When using -d or --delete, care should be taken to insure against accidental data loss.

When used together with options -s or --symlink, a user could accidentally preserve a symlink while deleting the file it points to.

When specifying a directory more than once, all files will be listed as their own duplicates, leading to data loss

Preserving a favourite directory is easier from version 1.6.0 of fdupes which added the -o or --order option to allow you to sort the output by pathname. (By default the sort is by file modification time in all versions.)

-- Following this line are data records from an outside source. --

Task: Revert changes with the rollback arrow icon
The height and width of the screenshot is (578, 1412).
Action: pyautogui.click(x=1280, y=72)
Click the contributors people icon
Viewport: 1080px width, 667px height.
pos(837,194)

If you use absolute directory names, you can ensure your favourite directory is always first in the output by prefixing an extra / at the start so it sorts first. For example, directories /a/a and //b/b will be sorted so that //b is output first. (This assumes you don't use directory names like /---mydir--/ which will sort before //).

You can then use option -f or --omitfirst to suppress the first file in a set of matches listed, or with (read the manual first: this deletes files) --delete --noprompt, this first file will not be the deleted one.

So, in principle the command line is

fdupes -r -f -o name //myfavourite/directory/path /dir2 /dir3 ...  >listtodel

This just produces a list of filenames to delete, for example by passing the list through xargs. To do the actual deletes non-interactively add the options given above.

Note, you may still find files from your favourite directory in the output if there are dups entirely within this one directory.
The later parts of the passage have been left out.